Problem to work on:
Select all lines holding the word "header" from the entries that follow.

Provided records:
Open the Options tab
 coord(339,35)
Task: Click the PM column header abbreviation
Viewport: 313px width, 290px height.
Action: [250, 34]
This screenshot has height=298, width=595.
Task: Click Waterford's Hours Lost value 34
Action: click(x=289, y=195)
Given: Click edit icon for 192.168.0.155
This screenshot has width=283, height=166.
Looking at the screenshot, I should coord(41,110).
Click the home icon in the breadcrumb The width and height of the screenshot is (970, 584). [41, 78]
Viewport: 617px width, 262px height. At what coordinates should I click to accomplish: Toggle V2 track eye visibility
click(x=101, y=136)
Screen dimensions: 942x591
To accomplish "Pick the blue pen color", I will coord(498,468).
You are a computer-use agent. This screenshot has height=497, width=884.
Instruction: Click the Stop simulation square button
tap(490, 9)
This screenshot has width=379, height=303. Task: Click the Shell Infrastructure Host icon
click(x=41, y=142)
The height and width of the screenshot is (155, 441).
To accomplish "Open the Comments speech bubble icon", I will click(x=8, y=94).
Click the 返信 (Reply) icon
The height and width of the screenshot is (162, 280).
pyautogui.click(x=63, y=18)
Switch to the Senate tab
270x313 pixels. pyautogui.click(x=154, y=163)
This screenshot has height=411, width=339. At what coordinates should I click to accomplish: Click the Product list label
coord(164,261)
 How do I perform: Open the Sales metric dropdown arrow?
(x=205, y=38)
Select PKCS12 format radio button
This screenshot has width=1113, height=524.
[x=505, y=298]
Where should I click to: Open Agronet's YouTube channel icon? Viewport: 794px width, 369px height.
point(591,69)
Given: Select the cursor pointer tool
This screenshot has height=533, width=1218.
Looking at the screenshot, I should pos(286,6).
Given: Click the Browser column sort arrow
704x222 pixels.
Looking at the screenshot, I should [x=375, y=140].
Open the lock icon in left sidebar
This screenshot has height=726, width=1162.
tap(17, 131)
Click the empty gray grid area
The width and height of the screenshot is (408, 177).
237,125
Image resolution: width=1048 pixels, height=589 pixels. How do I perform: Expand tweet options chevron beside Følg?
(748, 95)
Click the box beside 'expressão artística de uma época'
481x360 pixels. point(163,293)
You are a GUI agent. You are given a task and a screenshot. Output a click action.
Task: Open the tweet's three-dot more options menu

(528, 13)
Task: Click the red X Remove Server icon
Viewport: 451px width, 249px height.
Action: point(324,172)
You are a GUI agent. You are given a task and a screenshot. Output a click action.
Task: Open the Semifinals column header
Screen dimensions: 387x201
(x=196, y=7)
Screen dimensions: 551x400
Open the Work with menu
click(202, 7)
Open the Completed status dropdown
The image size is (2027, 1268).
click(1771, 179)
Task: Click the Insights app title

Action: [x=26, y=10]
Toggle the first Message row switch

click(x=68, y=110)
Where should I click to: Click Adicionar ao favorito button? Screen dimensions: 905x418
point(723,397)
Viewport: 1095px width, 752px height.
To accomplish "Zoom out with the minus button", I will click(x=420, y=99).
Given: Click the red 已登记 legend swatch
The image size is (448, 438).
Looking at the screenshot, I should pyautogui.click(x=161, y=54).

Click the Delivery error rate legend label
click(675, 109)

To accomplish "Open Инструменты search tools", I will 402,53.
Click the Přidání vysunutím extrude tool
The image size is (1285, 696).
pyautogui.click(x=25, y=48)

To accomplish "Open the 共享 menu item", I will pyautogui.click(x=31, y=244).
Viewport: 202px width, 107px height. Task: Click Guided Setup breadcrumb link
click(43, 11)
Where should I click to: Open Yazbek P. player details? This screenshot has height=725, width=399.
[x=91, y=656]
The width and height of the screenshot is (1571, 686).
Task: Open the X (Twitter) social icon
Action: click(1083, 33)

Result of the task:
Task: Click the PM column header abbreviation
Task: Open the Semifinals column header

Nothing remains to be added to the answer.